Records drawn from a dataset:
□ □ □ □ □ □ □
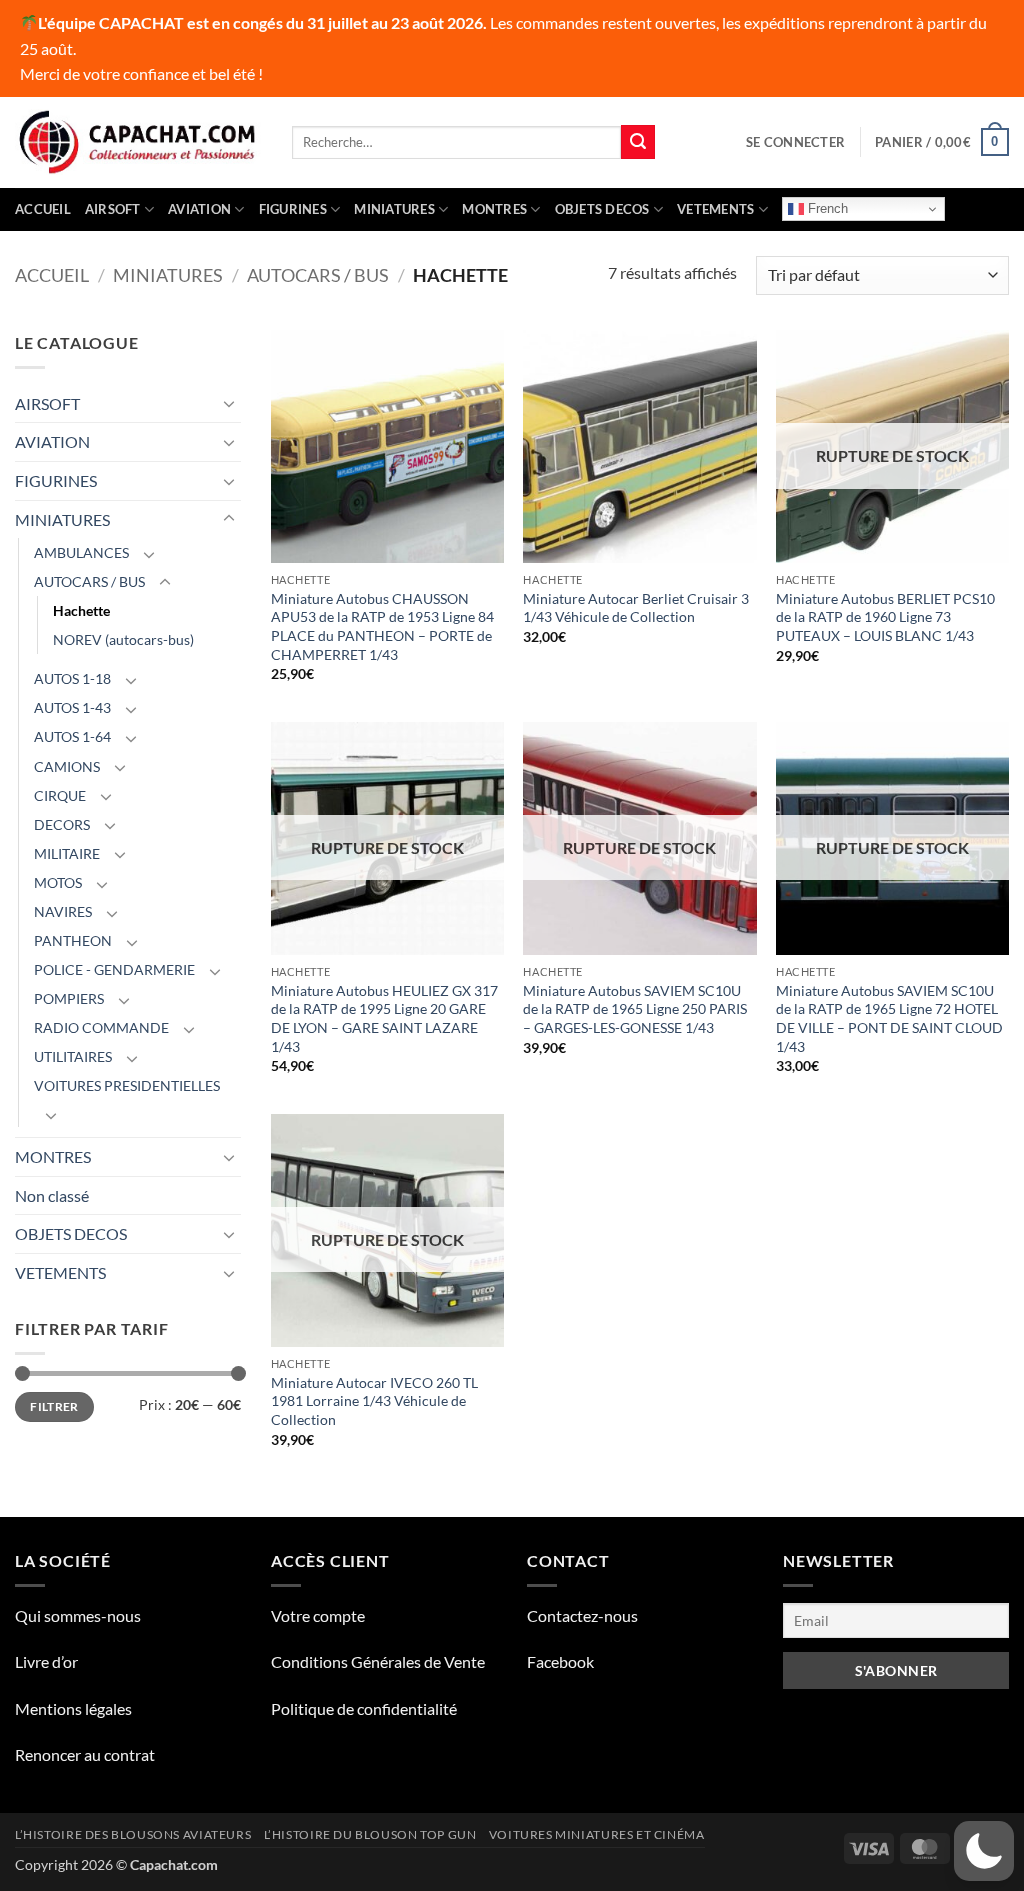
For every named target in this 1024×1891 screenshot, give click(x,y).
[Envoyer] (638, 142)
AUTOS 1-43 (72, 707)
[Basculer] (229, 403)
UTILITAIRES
□ □ □ □ □ □ □
→ **Problem to work on**
Your job is to copy each entry exactly as written; the pictures do not go in.

→ **Written reply**
For every named target in this 1024×1891 screenshot, give click(x,y).
[Envoyer] (638, 142)
AUTOS 1-43 (72, 707)
[Basculer] (229, 403)
UTILITAIRES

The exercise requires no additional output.